**TASK DESCRIPTION:** Report back every line in the data that includes the string "breadcrumb".

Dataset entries
======

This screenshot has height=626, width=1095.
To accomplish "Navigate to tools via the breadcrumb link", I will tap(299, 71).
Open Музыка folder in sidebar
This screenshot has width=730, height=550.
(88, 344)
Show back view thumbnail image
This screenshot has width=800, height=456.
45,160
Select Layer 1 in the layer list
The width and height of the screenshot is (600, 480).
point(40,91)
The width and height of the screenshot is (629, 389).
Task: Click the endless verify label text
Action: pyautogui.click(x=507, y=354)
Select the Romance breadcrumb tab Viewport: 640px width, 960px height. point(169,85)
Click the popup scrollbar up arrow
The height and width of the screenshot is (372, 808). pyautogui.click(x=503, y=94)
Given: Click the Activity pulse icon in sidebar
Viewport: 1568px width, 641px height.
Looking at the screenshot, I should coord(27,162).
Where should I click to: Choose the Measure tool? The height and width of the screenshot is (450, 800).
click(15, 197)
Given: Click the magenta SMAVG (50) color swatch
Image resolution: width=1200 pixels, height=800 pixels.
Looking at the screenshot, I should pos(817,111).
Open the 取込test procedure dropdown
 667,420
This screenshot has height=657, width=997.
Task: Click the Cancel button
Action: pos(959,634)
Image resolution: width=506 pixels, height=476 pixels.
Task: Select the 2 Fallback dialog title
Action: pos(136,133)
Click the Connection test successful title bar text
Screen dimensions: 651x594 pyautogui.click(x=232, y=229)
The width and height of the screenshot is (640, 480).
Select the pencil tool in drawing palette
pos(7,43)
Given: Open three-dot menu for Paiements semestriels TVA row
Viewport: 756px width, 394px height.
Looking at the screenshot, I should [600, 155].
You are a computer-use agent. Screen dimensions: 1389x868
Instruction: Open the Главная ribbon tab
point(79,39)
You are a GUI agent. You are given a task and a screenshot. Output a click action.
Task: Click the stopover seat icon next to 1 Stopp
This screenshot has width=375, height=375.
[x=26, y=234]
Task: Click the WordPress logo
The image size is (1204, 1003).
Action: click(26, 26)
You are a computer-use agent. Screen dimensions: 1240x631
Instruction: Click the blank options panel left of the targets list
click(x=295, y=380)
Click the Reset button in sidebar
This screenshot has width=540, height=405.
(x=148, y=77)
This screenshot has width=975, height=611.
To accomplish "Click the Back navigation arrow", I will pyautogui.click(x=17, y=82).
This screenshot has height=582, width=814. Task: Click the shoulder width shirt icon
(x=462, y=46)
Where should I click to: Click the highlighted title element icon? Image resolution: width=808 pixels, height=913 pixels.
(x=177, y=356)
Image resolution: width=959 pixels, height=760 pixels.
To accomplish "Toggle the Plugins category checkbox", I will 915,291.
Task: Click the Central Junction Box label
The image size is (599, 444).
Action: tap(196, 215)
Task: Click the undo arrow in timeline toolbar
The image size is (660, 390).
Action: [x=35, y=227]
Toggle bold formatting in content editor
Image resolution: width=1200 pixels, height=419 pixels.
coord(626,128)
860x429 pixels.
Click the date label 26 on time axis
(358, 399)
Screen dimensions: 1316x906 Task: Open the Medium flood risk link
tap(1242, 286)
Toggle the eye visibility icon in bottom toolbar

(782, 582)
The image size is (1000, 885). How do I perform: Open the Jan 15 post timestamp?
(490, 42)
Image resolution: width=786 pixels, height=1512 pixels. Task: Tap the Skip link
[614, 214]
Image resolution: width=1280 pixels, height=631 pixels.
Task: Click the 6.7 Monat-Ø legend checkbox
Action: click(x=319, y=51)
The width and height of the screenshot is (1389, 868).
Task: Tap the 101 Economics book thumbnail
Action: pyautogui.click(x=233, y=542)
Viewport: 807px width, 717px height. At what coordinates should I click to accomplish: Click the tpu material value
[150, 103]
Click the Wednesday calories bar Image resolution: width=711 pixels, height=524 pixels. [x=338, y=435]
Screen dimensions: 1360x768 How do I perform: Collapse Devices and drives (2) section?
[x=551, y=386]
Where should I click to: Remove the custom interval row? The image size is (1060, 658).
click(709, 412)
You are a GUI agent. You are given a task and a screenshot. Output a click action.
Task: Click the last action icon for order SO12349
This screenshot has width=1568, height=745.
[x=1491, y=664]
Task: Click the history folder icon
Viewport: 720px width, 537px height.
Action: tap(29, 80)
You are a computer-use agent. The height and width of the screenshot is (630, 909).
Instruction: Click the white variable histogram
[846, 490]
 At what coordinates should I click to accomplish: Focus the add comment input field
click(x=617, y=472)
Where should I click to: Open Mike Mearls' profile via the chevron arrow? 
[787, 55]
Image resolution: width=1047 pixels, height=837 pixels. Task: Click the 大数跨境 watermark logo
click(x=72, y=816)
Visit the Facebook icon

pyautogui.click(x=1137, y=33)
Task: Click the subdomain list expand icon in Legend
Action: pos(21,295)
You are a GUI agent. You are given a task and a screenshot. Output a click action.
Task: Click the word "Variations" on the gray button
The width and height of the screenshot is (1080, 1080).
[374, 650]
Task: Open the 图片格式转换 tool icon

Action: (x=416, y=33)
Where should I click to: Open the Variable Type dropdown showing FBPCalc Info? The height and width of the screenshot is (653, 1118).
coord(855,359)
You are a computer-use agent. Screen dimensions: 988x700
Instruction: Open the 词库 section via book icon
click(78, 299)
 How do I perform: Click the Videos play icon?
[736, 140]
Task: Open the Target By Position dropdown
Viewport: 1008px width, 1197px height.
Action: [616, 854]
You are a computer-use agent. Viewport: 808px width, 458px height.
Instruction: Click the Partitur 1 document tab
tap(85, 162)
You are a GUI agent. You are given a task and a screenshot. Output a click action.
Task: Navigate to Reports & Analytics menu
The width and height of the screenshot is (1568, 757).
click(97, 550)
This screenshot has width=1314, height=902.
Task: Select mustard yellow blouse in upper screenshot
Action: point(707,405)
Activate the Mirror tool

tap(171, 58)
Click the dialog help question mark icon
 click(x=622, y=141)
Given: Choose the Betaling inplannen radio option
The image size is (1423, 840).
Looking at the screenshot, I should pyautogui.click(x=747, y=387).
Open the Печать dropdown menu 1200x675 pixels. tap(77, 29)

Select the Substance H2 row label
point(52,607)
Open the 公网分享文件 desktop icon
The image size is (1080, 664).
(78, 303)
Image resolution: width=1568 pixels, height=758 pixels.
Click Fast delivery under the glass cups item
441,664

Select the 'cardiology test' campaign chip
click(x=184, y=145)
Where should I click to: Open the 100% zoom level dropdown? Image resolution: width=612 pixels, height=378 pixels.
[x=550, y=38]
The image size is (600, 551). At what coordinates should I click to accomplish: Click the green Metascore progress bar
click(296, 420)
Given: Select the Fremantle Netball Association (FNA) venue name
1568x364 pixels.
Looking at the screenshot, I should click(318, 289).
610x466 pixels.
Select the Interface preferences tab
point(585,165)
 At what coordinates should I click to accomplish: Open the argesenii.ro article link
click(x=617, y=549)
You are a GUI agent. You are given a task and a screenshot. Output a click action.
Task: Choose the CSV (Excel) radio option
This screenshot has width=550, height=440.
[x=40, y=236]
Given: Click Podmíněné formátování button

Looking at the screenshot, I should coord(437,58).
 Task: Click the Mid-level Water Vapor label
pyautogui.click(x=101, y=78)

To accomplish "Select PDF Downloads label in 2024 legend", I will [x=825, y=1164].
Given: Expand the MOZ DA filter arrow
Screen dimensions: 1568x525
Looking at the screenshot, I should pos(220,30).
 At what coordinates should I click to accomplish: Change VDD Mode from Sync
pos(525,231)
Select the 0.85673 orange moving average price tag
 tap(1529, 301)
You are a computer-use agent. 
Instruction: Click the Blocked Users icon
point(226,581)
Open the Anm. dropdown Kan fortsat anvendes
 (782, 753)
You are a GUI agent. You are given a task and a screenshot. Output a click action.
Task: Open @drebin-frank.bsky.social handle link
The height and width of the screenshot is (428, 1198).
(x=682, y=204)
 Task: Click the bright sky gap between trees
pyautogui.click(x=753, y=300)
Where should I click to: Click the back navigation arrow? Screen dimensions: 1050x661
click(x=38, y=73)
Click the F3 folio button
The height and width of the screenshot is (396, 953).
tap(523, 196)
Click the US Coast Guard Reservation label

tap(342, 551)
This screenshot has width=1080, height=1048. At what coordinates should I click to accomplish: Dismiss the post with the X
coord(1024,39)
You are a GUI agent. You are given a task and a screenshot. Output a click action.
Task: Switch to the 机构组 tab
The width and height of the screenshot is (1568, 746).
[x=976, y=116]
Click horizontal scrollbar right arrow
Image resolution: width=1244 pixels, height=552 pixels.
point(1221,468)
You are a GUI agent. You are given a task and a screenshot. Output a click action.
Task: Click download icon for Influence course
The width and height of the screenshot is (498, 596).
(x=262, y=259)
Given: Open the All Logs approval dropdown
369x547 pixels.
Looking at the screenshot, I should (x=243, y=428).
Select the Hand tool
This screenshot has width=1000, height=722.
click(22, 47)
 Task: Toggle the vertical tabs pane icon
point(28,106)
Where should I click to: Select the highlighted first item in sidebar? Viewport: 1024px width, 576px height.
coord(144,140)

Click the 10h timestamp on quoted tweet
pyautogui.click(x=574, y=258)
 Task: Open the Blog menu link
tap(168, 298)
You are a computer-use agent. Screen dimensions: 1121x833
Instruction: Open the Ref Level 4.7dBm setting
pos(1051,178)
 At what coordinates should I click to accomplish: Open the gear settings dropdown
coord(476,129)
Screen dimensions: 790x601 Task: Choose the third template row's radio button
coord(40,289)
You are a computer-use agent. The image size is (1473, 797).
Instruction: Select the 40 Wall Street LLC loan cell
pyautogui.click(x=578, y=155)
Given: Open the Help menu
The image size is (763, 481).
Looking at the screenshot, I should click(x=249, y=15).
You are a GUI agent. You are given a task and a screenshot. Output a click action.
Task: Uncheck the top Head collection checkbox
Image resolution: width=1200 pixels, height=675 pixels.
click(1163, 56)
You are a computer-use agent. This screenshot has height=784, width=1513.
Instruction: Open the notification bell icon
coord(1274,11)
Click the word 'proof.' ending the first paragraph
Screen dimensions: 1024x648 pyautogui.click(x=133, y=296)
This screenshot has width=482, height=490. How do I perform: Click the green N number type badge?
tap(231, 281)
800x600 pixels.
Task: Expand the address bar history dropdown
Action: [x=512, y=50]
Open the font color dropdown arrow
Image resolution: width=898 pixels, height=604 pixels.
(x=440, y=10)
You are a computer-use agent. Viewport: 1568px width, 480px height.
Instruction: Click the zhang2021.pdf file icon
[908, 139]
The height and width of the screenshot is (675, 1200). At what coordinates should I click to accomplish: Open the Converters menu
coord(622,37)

======

**RESPONSE BOX:**
To accomplish "Navigate to tools via the breadcrumb link", I will tap(299, 71).
Select the Romance breadcrumb tab Viewport: 640px width, 960px height. point(169,85)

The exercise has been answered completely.